How Will They Pay For It? Probaby A 30-Year Loan -- May 14, 2017

Updates

May 20, 2017: $100-billion deal? LOL. It's $110 billion immediately and $350 billion over 10 years. I did not read the story; just the headline. But one must remember this: the Saudis will need foreign expertise to do all they plan including a new militant monitoring operations center, and one can assume "the Donald" was assured by the Saudis that American companies would get first crack at new ventures. I would assume most military hardware will come from the US. By the way, this is single largest arms deal in the history of the US. And had someone else been president, it's very likely Russia would have gotten the sale.
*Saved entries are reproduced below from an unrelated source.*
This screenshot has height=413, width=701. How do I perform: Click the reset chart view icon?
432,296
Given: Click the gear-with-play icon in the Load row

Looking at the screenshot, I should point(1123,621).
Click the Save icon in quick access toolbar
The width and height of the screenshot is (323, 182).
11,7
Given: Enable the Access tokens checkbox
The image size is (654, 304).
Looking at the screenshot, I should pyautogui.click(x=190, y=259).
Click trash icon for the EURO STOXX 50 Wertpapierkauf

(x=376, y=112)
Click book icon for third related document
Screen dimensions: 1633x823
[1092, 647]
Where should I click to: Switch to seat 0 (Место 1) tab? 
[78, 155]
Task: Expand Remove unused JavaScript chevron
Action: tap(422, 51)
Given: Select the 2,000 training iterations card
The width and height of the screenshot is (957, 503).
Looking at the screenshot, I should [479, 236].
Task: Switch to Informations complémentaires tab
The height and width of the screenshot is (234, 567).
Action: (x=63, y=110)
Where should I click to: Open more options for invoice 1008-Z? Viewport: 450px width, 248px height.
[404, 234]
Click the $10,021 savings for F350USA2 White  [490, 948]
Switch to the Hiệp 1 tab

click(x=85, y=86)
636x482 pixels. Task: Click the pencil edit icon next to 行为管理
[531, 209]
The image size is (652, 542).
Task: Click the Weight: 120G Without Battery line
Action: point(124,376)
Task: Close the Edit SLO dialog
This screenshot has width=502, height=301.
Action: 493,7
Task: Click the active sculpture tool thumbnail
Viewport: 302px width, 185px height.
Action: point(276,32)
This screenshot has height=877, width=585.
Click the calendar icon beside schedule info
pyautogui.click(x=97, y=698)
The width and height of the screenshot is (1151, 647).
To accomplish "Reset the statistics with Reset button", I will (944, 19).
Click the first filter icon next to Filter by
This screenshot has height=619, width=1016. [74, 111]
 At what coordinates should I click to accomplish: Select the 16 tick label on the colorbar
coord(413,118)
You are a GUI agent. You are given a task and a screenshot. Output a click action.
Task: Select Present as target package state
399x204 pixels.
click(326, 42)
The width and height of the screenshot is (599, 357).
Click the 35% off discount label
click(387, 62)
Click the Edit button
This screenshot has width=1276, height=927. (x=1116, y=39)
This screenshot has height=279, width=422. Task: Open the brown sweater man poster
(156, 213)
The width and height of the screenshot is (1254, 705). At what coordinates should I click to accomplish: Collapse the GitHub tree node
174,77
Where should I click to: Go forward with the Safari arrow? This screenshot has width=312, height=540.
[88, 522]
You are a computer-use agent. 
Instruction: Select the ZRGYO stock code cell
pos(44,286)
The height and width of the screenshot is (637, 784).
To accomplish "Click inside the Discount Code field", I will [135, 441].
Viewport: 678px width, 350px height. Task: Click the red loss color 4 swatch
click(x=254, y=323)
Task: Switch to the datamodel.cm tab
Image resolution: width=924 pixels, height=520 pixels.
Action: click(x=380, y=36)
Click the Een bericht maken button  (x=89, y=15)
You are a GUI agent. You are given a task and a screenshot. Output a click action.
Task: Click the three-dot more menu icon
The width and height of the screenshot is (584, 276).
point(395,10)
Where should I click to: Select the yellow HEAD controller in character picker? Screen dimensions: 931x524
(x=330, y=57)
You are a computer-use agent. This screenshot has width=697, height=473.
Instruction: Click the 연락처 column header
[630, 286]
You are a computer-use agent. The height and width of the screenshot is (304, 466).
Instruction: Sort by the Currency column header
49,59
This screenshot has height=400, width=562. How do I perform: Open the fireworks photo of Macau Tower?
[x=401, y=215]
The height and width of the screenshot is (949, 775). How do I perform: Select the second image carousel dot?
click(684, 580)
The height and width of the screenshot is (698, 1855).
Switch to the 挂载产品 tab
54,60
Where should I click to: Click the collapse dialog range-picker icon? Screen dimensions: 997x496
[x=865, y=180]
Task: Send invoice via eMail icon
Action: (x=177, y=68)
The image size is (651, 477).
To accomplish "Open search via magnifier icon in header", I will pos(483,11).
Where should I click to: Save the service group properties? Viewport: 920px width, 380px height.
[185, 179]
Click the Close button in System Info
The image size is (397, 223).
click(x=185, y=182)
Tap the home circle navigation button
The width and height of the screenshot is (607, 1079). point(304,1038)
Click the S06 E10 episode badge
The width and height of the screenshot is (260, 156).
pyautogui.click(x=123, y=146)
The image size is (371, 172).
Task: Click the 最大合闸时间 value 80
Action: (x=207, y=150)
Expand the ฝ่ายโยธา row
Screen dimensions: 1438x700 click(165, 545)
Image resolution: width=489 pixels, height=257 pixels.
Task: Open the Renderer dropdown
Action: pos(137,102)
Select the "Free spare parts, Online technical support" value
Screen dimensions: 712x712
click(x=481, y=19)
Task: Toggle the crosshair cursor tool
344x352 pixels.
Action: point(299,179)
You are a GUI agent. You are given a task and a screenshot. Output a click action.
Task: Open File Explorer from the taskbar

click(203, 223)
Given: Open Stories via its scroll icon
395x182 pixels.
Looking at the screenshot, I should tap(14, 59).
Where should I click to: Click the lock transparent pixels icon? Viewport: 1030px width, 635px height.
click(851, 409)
Just saying.

May 17, 2017: John Kemp --  SENIOR Gulf OPEC source wonders how to square billions of dollars of deals to be signed in KSA during Trump visit with austerity programme?

Original Post

From Reuters: among everything else, it looks like Trump will announce a $100-billion-arms-deal for Saudi Arabia on his Mideast tour. From the article: 
The arms package could end up surpassing more than $300 billion over a decade to help Saudi Arabia boost its defensive capabilities while still maintaining U.S. ally Israel's qualitative military edge over its neighbors.
Which means Israel is going to get some kind of huge arms deal also. 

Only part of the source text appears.